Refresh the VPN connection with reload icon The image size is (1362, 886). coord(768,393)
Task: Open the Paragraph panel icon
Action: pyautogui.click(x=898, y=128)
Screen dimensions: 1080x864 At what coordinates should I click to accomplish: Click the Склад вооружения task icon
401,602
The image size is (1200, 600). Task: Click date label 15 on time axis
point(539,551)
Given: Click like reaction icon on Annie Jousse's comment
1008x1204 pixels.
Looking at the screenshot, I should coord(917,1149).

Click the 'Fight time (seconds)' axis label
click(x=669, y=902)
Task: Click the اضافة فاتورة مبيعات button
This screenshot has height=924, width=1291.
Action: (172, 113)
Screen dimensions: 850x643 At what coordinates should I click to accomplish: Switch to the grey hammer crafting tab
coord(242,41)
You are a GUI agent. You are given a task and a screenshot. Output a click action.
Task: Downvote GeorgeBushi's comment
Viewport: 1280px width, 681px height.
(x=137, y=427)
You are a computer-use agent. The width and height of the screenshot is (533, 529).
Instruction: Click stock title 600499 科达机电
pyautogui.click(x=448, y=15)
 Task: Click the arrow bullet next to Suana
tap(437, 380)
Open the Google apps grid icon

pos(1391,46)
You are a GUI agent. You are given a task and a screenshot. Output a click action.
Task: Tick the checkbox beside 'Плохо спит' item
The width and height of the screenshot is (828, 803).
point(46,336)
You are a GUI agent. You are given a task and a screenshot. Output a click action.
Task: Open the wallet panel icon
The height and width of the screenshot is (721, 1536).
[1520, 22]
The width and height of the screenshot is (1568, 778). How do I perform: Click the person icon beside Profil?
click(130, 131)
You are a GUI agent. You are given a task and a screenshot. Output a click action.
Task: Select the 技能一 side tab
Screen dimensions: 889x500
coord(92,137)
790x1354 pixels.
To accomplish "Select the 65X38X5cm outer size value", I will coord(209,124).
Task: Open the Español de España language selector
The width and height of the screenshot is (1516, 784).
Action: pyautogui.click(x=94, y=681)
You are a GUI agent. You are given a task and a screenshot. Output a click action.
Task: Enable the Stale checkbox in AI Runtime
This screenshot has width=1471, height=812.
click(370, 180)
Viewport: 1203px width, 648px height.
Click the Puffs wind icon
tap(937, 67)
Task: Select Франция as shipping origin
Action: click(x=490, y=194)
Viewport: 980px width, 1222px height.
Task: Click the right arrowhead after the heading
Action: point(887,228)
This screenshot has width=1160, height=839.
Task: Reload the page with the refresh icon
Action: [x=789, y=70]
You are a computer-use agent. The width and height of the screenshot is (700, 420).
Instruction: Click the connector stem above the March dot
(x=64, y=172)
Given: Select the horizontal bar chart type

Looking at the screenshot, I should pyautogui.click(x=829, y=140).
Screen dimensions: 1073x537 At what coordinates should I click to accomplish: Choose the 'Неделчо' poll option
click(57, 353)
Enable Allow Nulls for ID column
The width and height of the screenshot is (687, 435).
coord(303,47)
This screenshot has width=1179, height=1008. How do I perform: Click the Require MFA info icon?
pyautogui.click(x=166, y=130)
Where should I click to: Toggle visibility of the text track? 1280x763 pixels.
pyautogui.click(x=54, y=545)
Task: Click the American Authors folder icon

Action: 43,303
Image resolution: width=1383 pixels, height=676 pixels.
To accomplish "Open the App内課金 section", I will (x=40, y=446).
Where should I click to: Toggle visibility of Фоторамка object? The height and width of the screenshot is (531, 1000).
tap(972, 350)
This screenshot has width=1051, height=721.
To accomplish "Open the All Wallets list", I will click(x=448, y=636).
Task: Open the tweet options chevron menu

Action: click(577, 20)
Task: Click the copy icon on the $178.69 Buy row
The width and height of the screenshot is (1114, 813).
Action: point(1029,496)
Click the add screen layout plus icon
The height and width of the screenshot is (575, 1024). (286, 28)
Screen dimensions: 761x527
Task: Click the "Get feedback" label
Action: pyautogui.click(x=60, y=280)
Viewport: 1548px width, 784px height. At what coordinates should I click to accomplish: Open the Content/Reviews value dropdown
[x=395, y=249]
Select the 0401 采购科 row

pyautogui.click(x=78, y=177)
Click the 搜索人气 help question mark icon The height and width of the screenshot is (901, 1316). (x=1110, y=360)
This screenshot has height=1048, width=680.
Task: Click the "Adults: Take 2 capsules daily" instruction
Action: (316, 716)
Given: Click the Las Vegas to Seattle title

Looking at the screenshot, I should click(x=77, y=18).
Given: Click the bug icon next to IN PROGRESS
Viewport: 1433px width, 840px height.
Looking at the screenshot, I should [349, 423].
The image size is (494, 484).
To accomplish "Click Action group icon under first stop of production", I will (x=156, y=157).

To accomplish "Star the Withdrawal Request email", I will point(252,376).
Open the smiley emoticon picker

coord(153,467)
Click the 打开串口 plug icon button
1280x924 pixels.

+-------+

**WORK TASK**
Where a line above holds the string "comment", show that line.

**YOUR RESPONSE**
Given: Click like reaction icon on Annie Jousse's comment
Task: Downvote GeorgeBushi's comment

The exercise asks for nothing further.